GOAL: Copy out the entries between the line containing "Given: Open the" and the line containing "Looking at the", inclusive, omitting the pictures.

MATERIALS PROVIDED:

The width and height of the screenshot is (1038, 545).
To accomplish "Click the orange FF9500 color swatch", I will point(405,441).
--
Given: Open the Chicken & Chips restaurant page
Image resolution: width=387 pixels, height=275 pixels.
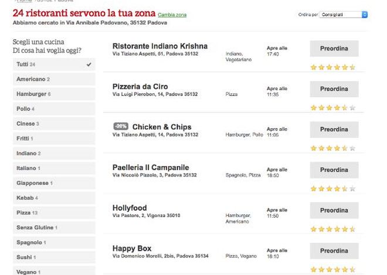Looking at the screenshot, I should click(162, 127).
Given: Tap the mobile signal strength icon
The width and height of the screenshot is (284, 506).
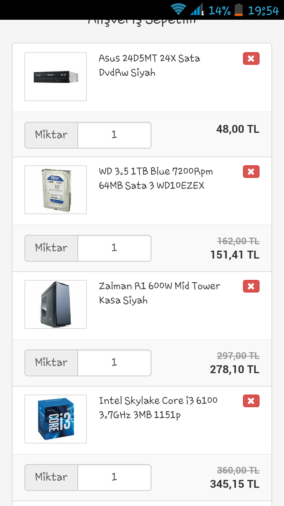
---
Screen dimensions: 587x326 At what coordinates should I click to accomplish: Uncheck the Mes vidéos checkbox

WRITTEN ANSWER:
Given: Open the Chicken & Chips restaurant page
Image resolution: width=387 pixels, height=275 pixels.
Looking at the screenshot, I should click(162, 127).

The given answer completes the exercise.